日本の化粧品はシンガポールで苦戦している。日系小売業の戦略が、それを物語っている。2017年12月にシンガポール中心街のオーチャード通りに1号店を置いたドン・キホーテ(現地名:DON DON DONKI)は、22年10月16日に14店舗目となる「DON DON DONKI Northpoint City(ノースポイントシティ)」店をオープンした。場所は北部最大の商業施設「ノースポイントシティ」の地下1階。商業施設に直結する地下鉄「Yishun(イーシュン)」駅は集合住宅に囲まれており、文字通りのベッドタウン。ドンキのターゲットはローカル客である。新店の特徴は食品特化型であることで、特に総菜の品ぞろえが豊富だ。
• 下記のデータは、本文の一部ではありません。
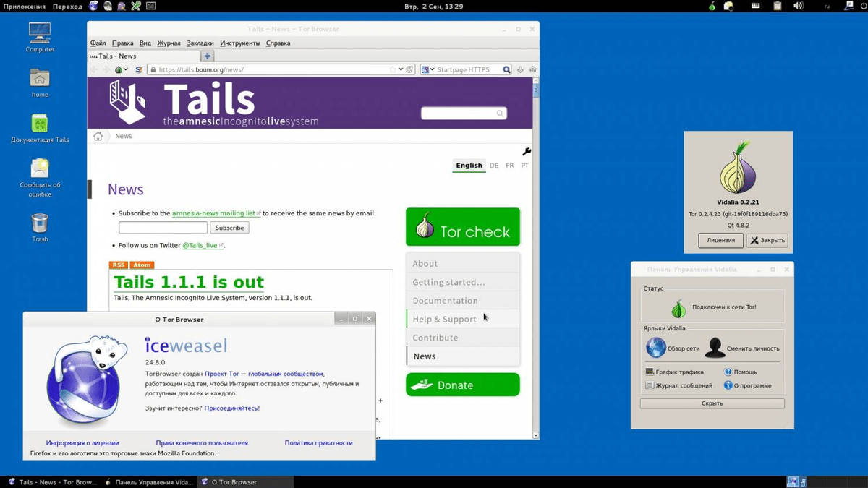Click the search magnifier in Startpage field
The height and width of the screenshot is (488, 868).
505,69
一方、化粧品の売り場は店の奥にひっそりとある。棚は5本だけで、商品はPB「情熱価格」ばかり。オーチャード店も化粧品売り場はメインフロアにない。わずかだが有名なNBも並んでいるが、その横ではPBを大々的に訴求している。両店とも食品目当ての客であふれており、ドンキの食品強化は功を奏している。シンガポール事業の責任者は、今後も食品強化を明言。「(ノースポイントシティの時は)めちゃくちゃな取引条件を提示された」(化粧品業界関係者)というから、ドンキは化粧品を見限ったのだろう。
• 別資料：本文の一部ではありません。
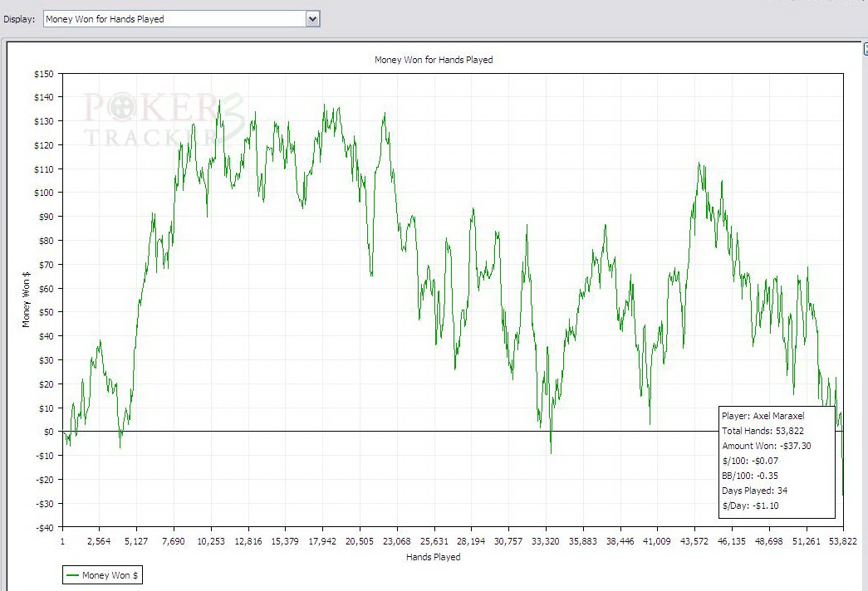Click the chart title above the graph

click(x=434, y=60)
背景には、シンガポール市場の競争激化に伴う日本ブランドの存在感低下がある。英国の植民地だったシンガポールは、もともと欧米、特に英国のトレンドが色濃かった。そこに日本ブームが到来し、木村拓哉などが登場するテレビドラマが一世を風靡した。しかし、10年代からは韓国ブームに火が付き、いまや男女を問わず、オシャレの代名詞は韓国のセレブリティである。昨今は台湾、中国も攻勢をかけている。シンガポールでは、巨大資本の欧米、トレンドをけん引する韓国、勢いを増す台湾と中国に、日本ブランドは押され続けている。「メイドインジャパンの品質で韓国風のトレンドを楽しみませんか、と生活者に訴えなければいけない」「現地社員が考える販促策は、韓国タレントを起用する案ばかり」と日本ブランドを取り扱う現地企業は悪戦苦闘している。